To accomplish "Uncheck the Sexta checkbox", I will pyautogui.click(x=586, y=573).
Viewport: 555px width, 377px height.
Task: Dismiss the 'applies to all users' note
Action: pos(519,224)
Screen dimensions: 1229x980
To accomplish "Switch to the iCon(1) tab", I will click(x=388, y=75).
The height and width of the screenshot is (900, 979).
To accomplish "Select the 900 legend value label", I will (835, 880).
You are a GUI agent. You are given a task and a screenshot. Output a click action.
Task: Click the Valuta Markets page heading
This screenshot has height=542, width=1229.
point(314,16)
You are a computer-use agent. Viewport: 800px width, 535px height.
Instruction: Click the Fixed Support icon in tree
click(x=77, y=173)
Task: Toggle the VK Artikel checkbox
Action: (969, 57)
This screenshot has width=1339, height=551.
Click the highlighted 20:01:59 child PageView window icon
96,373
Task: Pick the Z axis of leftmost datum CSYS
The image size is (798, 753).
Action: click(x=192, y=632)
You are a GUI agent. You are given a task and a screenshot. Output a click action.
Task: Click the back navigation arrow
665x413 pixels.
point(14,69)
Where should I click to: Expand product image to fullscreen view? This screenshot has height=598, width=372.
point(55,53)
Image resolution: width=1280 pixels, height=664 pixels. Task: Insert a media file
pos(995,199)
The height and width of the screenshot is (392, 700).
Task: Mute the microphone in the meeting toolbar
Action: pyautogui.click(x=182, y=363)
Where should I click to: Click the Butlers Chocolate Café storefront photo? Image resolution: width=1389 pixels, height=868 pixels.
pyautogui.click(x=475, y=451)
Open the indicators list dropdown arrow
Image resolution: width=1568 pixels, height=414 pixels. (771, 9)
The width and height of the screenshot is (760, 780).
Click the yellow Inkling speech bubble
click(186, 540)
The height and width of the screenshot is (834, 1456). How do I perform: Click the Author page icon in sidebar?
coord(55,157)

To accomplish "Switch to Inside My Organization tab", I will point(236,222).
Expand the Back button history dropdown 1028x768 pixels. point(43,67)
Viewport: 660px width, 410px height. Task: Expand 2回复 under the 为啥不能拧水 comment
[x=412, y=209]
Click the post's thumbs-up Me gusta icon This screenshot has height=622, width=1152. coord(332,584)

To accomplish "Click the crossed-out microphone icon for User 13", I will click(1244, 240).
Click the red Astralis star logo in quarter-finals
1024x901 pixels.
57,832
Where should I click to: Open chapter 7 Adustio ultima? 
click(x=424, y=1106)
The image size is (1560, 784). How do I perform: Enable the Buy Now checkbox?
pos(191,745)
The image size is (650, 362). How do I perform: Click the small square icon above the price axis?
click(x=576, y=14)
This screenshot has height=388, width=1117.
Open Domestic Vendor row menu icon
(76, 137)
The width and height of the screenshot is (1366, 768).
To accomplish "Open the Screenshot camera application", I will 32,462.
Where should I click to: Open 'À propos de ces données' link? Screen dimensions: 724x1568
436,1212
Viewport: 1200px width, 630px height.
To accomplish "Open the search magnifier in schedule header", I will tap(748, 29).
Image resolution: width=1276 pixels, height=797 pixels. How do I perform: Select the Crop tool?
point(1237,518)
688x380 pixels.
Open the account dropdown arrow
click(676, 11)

Exercise objective: Every line of the listing that holds the word "Switch" is to be found and copied.

Response area:
To accomplish "Switch to the iCon(1) tab", I will click(x=388, y=75).
To accomplish "Switch to Inside My Organization tab", I will point(236,222).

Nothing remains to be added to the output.